Cependant, le succès ne s'obtient pas facilement. Il a besoin d'efforts soutenus, de concentration
et de détermination pour se réaliser. Pour faciliter son avènement et garantir que nos efforts sont
consentis de la manière la plus effective, nous avons conçu le document des " 8 de Savola".
A première vue, les "8 de Savola" décrivent une série de caractéristiques orientées vers
la réalisation du succès. Cependant, dans le fonds, les "8 de Savola" s'avèrent être un
système global et équilibré conçu pour apporter des changements positifs dans nos dispositions,
nos habitudes et nos caractéristiques profondes ainsi que dans la manière dont nous percevons
le monde extérieur, ses gens et ses événements.
Les "habitudes" à elles seules ne sont pas suffisantes pour induire le type de raffinement
profond de notre personnalité que nous recherchons. D'abord, parce que les habitudes ne sont pas
orientées vers une fin délibérée. Ensuite, les habitudes ne se renforcent pas les unes les autres.
Enfin, elles peuvent aussi être inconsistantes sur le plan de l'éthique. Si les bonnes habitudes,
celles qui sont soigneusement travaillées (comme "Les sept habitudes de ceux qui réalisent tout
ce qu'ils entreprennent" (de Steven Covey) sont suffisamment puissantes pour nous rendre plus
efficaces, nous, à Savola, sommes à la recherche de dispositions plus profondes capables de
façonner notre caractère. Un tel jeu de dispositions est proposé dans les
"8 de Savola". Nos "8 de Savola" nous permettront d'arriver au succès aussi bien en affaires que dans
nos démarches quotidiennes. IElles y parviennent en nous aidant à identifier et éliminer ces
attitudes personnelles qui barrent la route du succès.
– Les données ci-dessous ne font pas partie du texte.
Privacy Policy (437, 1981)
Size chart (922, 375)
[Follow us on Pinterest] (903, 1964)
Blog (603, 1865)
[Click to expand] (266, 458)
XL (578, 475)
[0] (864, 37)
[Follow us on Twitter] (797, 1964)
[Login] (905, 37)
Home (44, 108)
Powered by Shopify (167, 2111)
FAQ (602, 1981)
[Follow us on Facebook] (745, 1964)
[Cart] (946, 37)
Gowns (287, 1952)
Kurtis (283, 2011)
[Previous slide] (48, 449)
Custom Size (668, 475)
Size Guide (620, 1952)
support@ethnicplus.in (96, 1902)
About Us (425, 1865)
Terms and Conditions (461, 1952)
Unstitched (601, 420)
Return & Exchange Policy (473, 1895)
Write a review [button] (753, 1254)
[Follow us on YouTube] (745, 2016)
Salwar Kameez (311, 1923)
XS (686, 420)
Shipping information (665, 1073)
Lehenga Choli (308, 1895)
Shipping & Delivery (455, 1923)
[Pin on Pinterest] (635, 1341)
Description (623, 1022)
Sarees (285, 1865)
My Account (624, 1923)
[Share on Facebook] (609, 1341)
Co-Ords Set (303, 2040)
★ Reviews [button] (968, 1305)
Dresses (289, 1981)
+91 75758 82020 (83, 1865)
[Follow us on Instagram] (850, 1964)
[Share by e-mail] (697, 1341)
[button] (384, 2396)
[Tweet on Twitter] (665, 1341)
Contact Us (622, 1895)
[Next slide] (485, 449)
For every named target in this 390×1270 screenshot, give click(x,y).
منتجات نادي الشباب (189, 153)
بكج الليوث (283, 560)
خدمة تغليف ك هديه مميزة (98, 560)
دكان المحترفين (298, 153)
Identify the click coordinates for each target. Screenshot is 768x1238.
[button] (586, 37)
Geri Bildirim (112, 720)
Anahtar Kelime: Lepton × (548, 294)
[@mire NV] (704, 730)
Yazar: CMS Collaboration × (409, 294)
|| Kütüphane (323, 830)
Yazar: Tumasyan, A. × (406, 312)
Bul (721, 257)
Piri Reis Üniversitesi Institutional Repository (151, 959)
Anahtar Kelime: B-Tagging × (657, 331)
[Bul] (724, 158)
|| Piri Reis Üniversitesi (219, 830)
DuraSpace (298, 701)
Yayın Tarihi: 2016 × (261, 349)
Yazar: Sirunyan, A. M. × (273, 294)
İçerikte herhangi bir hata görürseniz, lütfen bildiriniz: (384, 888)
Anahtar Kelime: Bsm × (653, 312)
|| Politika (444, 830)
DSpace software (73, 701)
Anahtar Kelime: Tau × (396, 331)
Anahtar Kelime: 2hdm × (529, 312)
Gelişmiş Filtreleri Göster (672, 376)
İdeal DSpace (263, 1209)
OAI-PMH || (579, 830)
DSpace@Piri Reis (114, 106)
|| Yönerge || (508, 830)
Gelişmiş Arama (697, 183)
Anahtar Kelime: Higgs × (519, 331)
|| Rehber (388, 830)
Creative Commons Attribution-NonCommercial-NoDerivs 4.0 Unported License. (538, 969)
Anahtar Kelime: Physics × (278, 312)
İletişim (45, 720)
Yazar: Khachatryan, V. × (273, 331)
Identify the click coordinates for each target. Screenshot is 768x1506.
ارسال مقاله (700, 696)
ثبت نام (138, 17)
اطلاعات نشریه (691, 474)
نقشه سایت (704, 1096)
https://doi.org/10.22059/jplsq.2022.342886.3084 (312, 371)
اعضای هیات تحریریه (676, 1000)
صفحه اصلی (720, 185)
Ensuite, elles fixent durablement les
attitudes requises pour nous propulser sur la route du succès de nos objectifs en affaires et
dans la vie.
Les "8 de Savola" se présentent en deux groupes. Tout d'abord, il y a les agents habilitants
internes dont nous avons besoin pour façonner un jeu d'attitudes et de comportements solides,
stables et équilibrés. Ces "4 agents habilitants internes" agissent en créant un cadre global
qui identifie les principaux comportements ou dispositions dont nous avons besoin pour être
plus conscients de notre performance tout en restant motivés pour rehausser cette dernière.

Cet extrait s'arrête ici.